You're only supposed to blow the bloody doors off
Saturday, January 7, 2012 at 11:14AM I find it interesting that so many commentators seem to be equating Android market share with iOS failure and doom. I suppose it's because, to their eyes, the "last time around", Windows won because it took 90% of the market, and because Apple refused to license its OS to third parties.
If this is indeed the worry, then it's woefully off-target, and betrays a deep misunderstanding of what happened back in the 90s. The simple truth is that Windows "won" because it did something that no other OS had been able to do to the computing industry in the 80s: it defined what a computer was in the eyes of 90% of the market.
Let's take a look at what the computing industry looked like in the 80s. If you wanted a home computer, you could choose to buy, say, an Atari ST, or an Amiga 500, or a Sinclair Spectrum, or an Amstrad, or a Tandy, or even an IBM PC or an Apple Macintosh if you had the budget. Each of these ran an OS built by the manufacturer (mostly), and the OS your computer shipped with was likely the OS it remained with. The idea that you could, or should, be able to take an app from your ST and run it on your Mac was ludicrous, despite the fact that they were based on the same underlying chips, and could read each others disks.
If you read my previous article, this situation should sound remarkably like the mobile industry in up till 2007.
Now, let's look at what happened to the computing industry in the mid 90s: Microsoft released Windows 95. Its wild success homogenised the market, and within a couple of years, every computer ran Windows. Why? Because Microsoft introduced most of the world's population to a modern concept of "computing", and it looked like a button saying "start".
Microsoft didn't make its own computers, so had to license its OS to manufacturers in order to get its product in front of users, but here's the key point: the OEMs shipped what Microsoft gave them. MS didn't create Windows as a way to let Dell build its own OS, it created Windows in order to own the idea of computing. Dell didn't ship Dell OS, it shipped Windows. So did HP. So did IBM. So did everyone. MS retained an immense amount of control over its platform, in order to ensure that its users would recieve a consistent, unified experience of computing, and would insist on only purchasing computers that provided that experience.
Microsoft redefined what the computer industry was with Windows 95, in that it took a previous idea that had traction (you buy a computer, it ships with its own fixed OS) and flipped it (the version of the OS isn't tied to the hardware you bought, and your next machine feels exactly like your current one).
This is precisely what Apple did, and is doing, to the mobile industry.

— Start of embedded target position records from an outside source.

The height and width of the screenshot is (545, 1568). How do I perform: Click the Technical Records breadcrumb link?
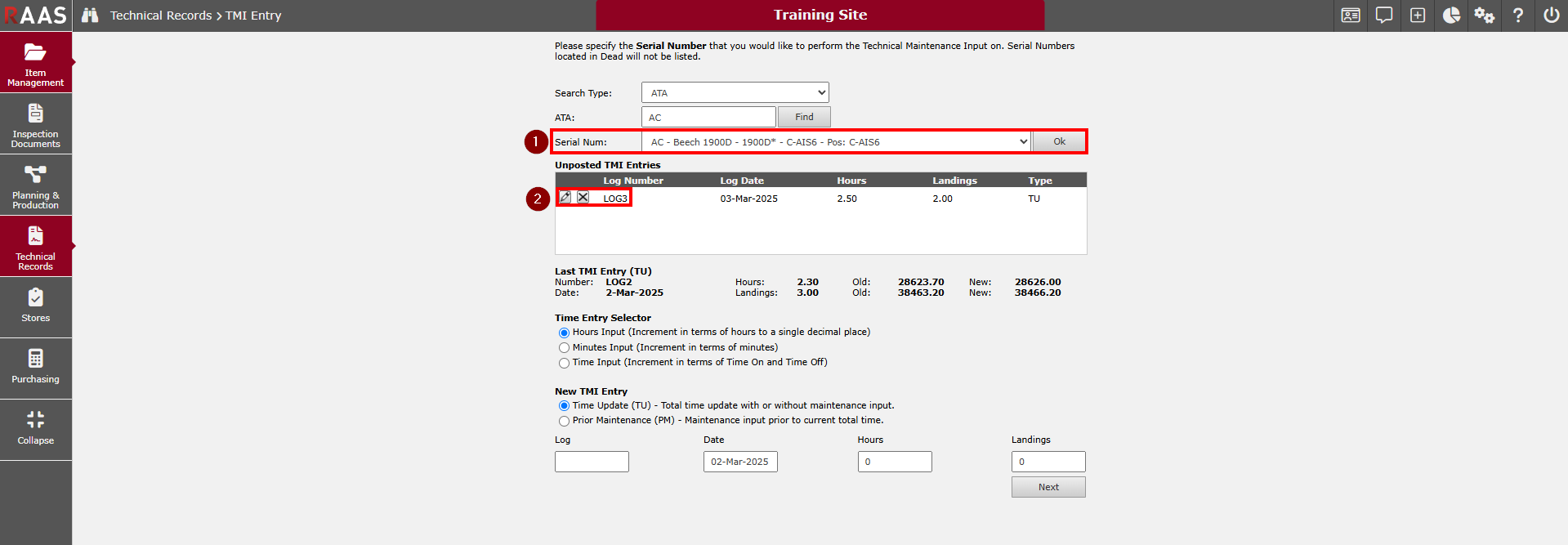161,16
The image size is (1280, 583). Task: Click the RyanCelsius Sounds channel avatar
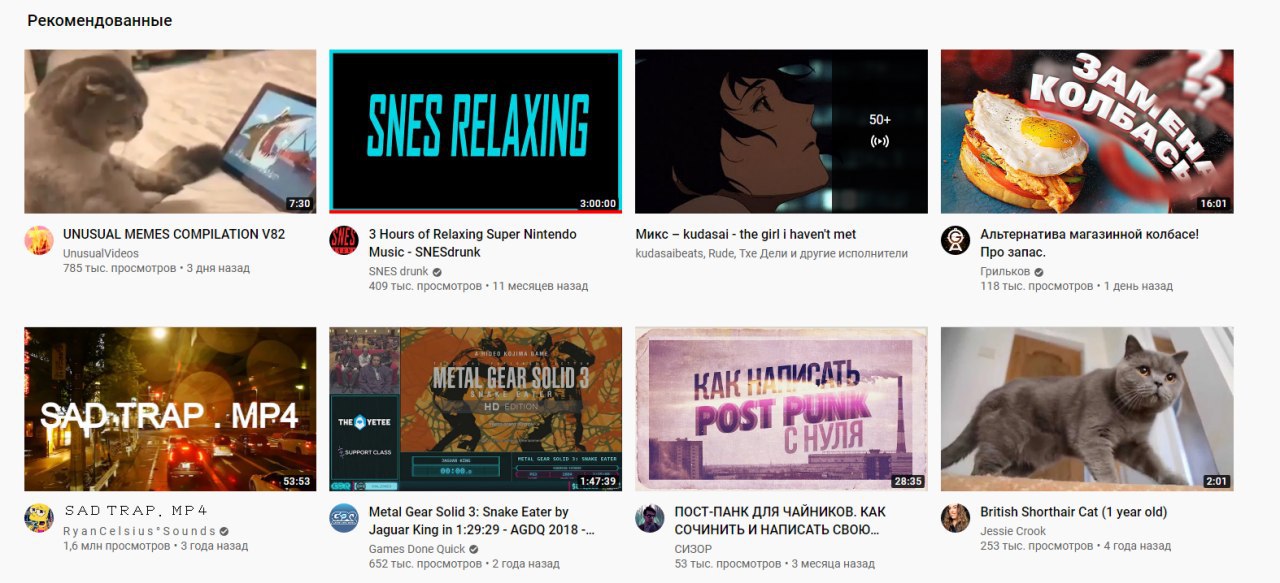pos(39,518)
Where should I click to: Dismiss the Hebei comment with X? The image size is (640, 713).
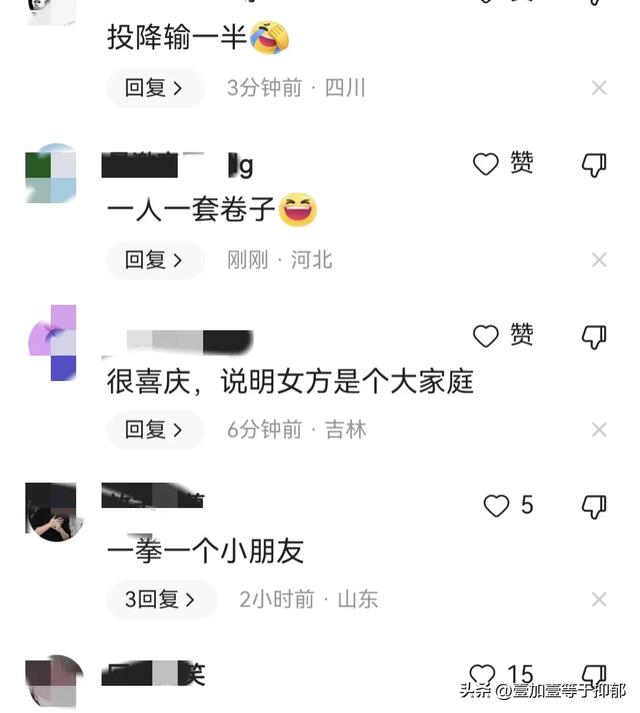[599, 260]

The only difference between then and now is to do with how Apple and Microsoft chose to make money. A Windows license costs far less than a PC, and costs more to build and maintain. Software isn't cheap: You don't get economies of scale with software, unless you sell a boatload of them. Microsoft didn't make its own PCs, so it had to ship volume to become profitable. That's why market share mattered for Windows, that and the fact that, in order to turn the industry, MS had to "own" computing.
But make no mistake, market share was won in pursuit of profits. Android has market share, but how much profit is Google making from it? Market share is a meaningless business metric unless it's bringing in cash, and Android could have 100% market share but still make no profit for Google.
Compare with Apple's route to profits: It sells its own hardware, has an insanely well-tuned supply chain, and is simply gobbling up the cash in the market. Share doesn't matter when you make your own incredibly profitable hardware, and when you've locked up the supply chain so nobody else can hope to be as profitable.
And here is where the Android = Windows comparison finally breaks completely. Imagine a world where Microsoft had launched Windows 95 on its own hardware, not licensing it. Windows is still insanely successful (it's still Windows, after all). Suddenly, the PC industry is going to go out of business unless it can sell hardware with a comparable OS to Windows. What happens? Dell, IBM, Atari, Commodore et al turn to Linux. They can use Linux to build their own Windows-like OS, and remain competitive. So they do that. And Linux fragments. And nobody loses to begin with: Windows PCs are premium products, Linux knock-offs sell to those that don't know any better.
For a while, the Linux PCs are far more popular than the "premium" Windows PCs, despite the fact that Linus makes not a cent in profit from any of those PCs that run his OS.
But eventually people realise that Linux is just lipstick on the pig that was the "force them to upgrade the hardware" model that dominated the 80s, and that the real revolution is that Windows is a "computing platform" that grows as they grow, instead of the siloed "development platform" that the manufacturers are using as a stick to sell hardware. The truth is that there is no "Linux Platform", only old computers running a Linux-derived OS.
And all the while, Microsoft can't hear anyone say they're losing over the sound of the cash registers.
Of course, that didn't happen, and that's why the cries of "here we go again" are simply bullshit. What happened is that MS dominated the computing industry for a over a decade. And then, well, then it found out what happens when your profits are directly proportional to market share.
Microsoft's profits relied on manufacturers considering them the only game in town. Apple's profits rely on nothing other than continuing to make something people that want.
And Apple has a ten year head start on defining what people want.